Accounting Standards Updates
Recently Adopted Accounting Standards
In December 2024, the FASB issued ASU 2023-09, Income Taxes (Topic 740): Improvements to Income Tax Disclosures, to expand the disclosure requirements for income taxes. Upon adoption, companies will be required to disclose additional specified categories in the rate reconciliation. Companies will also be required to disclose the amount of income taxes paid disaggregated by jurisdiction, among other disclosure requirements. The standard is effective for annual periods beginning after December 15, 2024, and can be applied either prospectively or retrospectively. The Company adopted ASU 2023-09 as of the required effective date and applied the guidance retrospectively to all periods presented. The adoption did not have a material impact on the financial statements. Refer to our income taxes disclosure in Note 15, Income Taxes for more information.

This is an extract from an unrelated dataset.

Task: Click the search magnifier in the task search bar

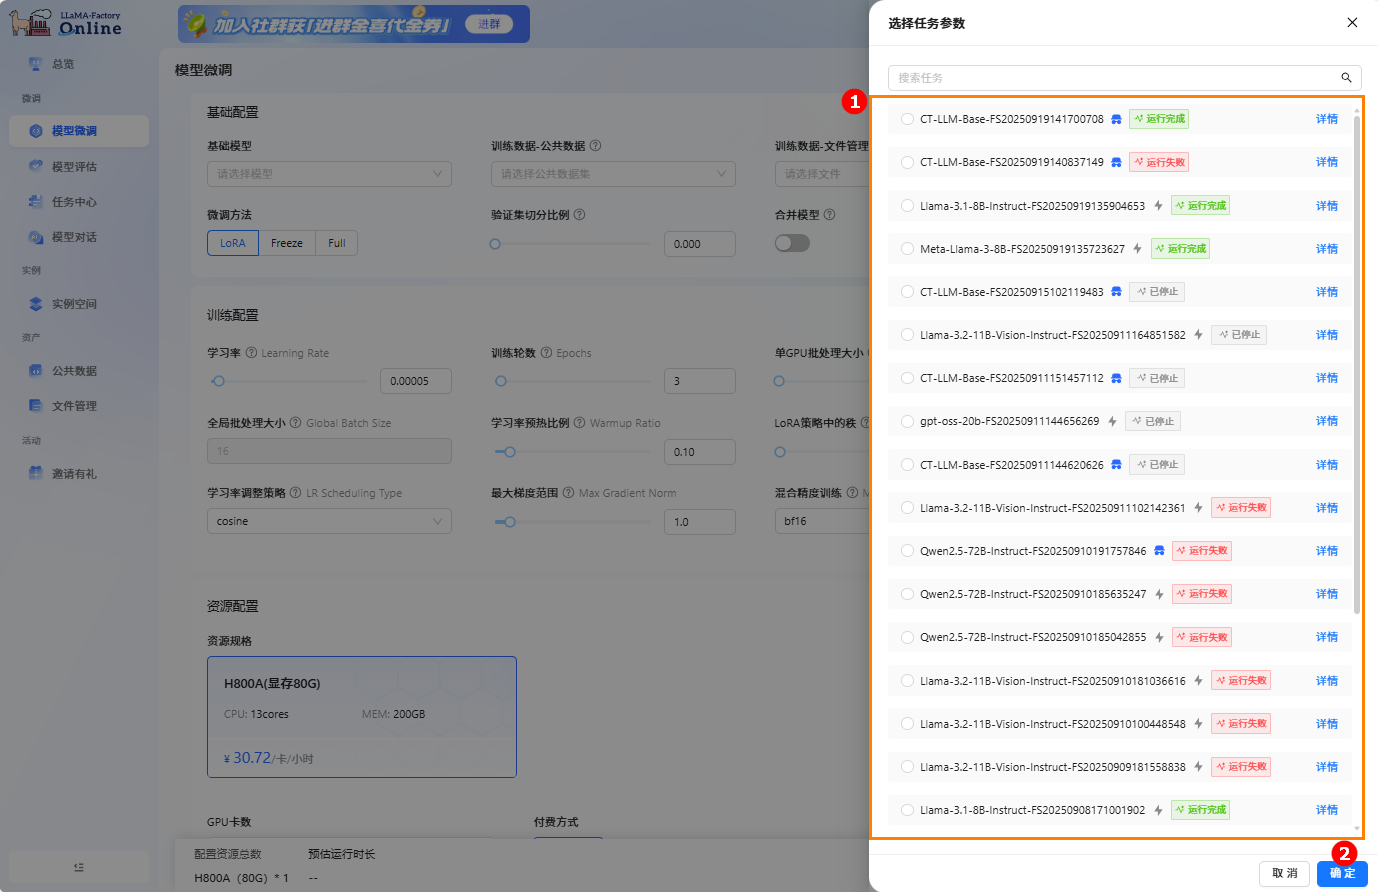Action: pos(1346,77)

Recently Issued Accounting Standards
In November 2024, the FASB issued ASU 2024-03, Income Statement—Reporting Comprehensive Income—Expense Disaggregation Disclosures (Subtopic 220-40): Disaggregation of Income Statement Expenses, to improve disclosures around an entity’s expenses. Upon adoption, companies will be required to disclose in the notes to the financial statements a disaggregation of certain expense categories included within the expense captions on the face of the income statement. The standard is effective for annual periods beginning after December 15, 2026 and interim periods beginning after December 15, 2027, with early adoption permitted, and can be applied either prospectively or retrospectively. We plan to adopt the standard in our 2027 annual period and are currently assessing its effect on our financial statement disclosures.

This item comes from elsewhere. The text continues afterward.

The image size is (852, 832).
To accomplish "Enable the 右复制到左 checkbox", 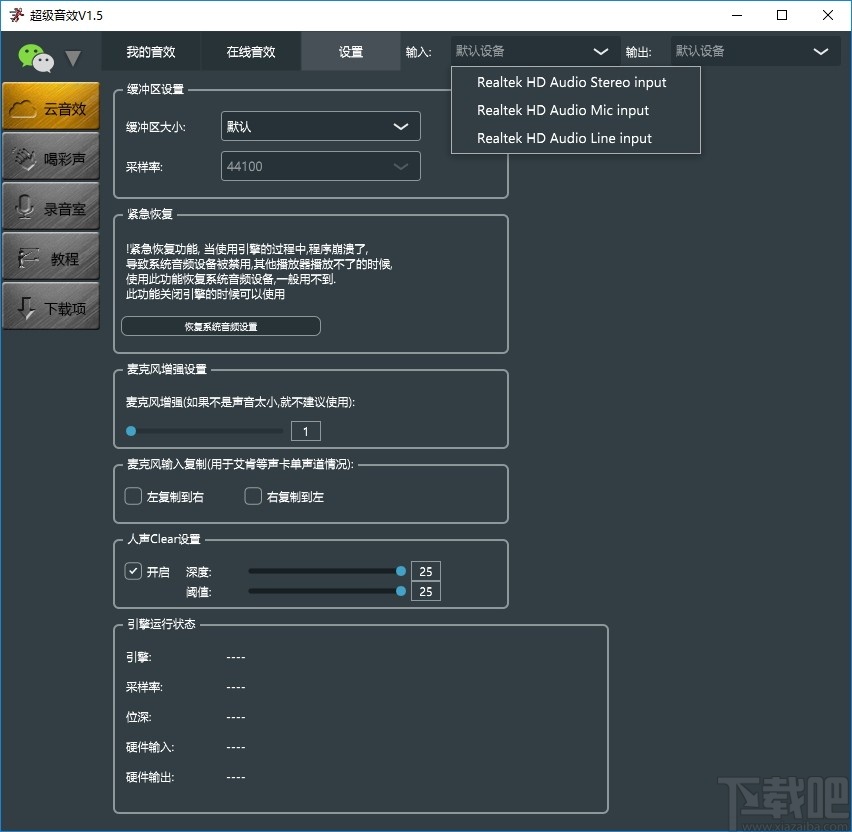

About New Standards Disclosures
New accounting standards disclosures describe recently adopted pronouncements and those not yet effective, along with management's assessment of their expected impact. This section provides an early warning system for upcoming changes to how a company reports its financial results, often years before the new rules take effect.

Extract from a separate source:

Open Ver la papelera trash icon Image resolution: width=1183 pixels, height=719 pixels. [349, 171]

Key signals: when management describes a not-yet-adopted standard's impact as "material" or "still being evaluated," it signals potential significant changes to reported metrics upon adoption. Watch for standards that affect a company's core operations — for example, revenue recognition changes for software companies or lease accounting changes for retailers with large store footprints. The transition method chosen (full retrospective versus modified retrospective) affects comparability with prior periods. Companies that delay adoption to the latest permitted date may be struggling with implementation complexity. Compare the disclosed impact assessments against peers in the same industry to gauge whether management's expectations are reasonable.